Expression of GlyRs by UBCs. A, B, Immunodetection of GlyR in lobules X and VI, respectively. Numerous GlyR-IR structures (arrows) within lobule X granular layer contrasting with small numbers of GlyR-IR profiles (arrows) in lobule VI. C, F, Double detection of GlyR and different markers in the granular layer of lobule X. C, Codetection of VIAAT (green) and GlyR (red) indicating that only a subpopulation of glomeruli expresses GlyR-IR (arrows). D, High magnification of a glomerulus with presynaptic VIAAT-IR (green) apposed (arrows) to postsynaptic GlyR clusters (red). E, GlyR aggregates (red, arrows) on the dendritic brush of a CR-positive UBC (green). F, GlyR aggregates (red, arrows) are also detected on mGluR1α-IR (green) UBC dendrioles. A-F, Wide-field CCD camera images. Scale bars: A, B, 100 μm; C, 20 μm; D-F, 5 μm.

Figure 6.

Granule cell and UBC responses to bath application of GABA_AR and GlyR agonists. The effects of both agonists were compared in two separate groups of UBCs. UBCs were sorted into these groups according to the effect of strychnine on their spontaneous inhibitory synaptic activity. UBCs were considered to receive, respectively, purely glycinergic or mixed inhibition when their CA was reduced to less or more than 5% of its control value. A-C, Average responses of granule cells (A) and UBCs receiving mixed (B) or purely glycinergic (C) inhibition to bath application of 5 μm muscimol (dark gray bars) and 100 μm glycine (light gray bars). The response of granule cells to 100 μm glycine is significantly smaller than their response to 5 μm muscimol (^*p < 0.01, Mann-Whitney U test) and not significantly different from zero (see Results).
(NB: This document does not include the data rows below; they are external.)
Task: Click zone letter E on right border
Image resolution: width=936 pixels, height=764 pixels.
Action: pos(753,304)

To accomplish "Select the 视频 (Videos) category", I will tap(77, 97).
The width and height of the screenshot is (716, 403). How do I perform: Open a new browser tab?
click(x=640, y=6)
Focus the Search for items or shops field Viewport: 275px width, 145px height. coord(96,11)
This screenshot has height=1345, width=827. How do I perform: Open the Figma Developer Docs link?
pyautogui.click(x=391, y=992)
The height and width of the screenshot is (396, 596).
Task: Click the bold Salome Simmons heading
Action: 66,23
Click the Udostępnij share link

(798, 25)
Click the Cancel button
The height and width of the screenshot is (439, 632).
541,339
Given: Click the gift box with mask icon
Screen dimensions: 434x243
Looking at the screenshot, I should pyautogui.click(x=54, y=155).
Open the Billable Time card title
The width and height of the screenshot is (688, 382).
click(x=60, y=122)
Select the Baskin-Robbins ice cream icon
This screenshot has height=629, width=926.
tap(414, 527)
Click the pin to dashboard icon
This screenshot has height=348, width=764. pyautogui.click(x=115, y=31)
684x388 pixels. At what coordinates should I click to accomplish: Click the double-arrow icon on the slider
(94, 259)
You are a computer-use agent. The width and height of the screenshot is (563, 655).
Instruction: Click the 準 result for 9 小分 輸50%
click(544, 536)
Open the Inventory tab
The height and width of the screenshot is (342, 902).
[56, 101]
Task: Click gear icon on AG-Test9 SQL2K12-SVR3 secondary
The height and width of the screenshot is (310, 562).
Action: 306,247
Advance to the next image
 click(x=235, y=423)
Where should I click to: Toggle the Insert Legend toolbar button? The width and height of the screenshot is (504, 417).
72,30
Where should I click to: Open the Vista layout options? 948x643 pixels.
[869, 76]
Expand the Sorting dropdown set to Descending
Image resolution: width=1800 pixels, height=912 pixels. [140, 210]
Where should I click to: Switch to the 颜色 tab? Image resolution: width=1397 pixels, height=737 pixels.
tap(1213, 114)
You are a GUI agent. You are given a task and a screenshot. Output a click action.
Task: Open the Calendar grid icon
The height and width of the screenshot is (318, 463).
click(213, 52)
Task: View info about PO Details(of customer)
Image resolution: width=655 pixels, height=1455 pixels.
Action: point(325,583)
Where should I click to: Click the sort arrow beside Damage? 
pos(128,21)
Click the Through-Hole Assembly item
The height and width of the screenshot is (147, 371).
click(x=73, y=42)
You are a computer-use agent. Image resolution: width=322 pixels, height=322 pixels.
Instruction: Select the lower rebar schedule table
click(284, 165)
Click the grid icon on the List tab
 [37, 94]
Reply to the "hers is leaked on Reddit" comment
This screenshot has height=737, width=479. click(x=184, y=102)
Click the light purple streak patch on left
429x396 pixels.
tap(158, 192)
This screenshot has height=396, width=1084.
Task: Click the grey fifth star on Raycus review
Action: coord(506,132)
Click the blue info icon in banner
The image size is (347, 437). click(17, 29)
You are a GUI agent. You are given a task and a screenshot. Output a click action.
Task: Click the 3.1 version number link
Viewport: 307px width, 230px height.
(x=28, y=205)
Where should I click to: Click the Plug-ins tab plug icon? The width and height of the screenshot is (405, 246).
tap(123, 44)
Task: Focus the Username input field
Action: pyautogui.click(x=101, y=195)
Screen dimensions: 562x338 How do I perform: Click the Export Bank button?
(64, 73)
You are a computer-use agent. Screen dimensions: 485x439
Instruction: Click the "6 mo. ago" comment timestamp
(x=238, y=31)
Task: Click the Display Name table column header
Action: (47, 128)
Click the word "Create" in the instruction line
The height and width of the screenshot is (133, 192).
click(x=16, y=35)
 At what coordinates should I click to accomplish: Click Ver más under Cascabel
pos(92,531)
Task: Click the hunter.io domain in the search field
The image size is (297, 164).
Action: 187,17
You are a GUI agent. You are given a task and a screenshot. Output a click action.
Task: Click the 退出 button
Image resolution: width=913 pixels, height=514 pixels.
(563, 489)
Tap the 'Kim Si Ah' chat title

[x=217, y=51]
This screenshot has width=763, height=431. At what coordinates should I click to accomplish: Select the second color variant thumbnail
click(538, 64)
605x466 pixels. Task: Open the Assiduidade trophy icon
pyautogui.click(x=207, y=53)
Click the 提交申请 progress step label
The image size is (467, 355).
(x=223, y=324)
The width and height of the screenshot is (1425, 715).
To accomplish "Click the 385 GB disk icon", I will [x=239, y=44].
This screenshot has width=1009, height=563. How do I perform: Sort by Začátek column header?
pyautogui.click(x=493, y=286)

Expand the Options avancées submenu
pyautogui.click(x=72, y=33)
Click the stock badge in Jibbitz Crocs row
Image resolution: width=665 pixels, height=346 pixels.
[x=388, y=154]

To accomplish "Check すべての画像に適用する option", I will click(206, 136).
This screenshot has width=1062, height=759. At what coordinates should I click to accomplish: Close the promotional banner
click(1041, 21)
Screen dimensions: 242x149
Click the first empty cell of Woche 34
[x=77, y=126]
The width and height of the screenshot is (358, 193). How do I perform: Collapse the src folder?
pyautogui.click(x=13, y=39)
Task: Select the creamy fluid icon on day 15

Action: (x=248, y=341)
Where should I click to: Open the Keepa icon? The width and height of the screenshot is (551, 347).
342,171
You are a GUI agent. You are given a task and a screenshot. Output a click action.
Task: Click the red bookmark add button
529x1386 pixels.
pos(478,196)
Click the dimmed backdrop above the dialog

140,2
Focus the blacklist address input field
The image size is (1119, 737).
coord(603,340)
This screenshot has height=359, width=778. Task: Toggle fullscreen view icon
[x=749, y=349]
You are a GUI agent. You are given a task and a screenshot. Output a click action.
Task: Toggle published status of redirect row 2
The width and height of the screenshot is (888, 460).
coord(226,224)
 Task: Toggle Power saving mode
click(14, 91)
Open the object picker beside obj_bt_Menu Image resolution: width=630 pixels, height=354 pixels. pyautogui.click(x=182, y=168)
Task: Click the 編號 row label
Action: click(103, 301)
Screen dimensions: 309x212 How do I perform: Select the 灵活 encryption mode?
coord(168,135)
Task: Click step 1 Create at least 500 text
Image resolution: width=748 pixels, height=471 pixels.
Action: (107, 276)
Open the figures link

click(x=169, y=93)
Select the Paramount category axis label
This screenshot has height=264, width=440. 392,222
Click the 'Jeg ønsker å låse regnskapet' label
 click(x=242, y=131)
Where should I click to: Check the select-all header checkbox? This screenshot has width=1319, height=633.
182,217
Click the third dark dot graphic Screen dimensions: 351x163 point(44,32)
The current produced by 5 μm muscimol is significantly smaller in UBCs receiving purely glycinergic inhibition than in UBCs receiving mixed inhibition (^*p < 0.01, Mann-Whitney U test). The error bars represent the SEM. msc, Muscimol; gly, glycine. D, Model of the postsynaptic selection of cotransmitters by the different targets of the Golgi cell. A Golgi cell releases both GABA and glycine at its terminals, but different types of transmission are recorded on three of its target cells. Specificity of the inhibition relies on the exclusive expression of GABA_ARs in granule cells, of GABA_ARs and GlyRs in some UBCs, and of GlyRs only in other UBCs.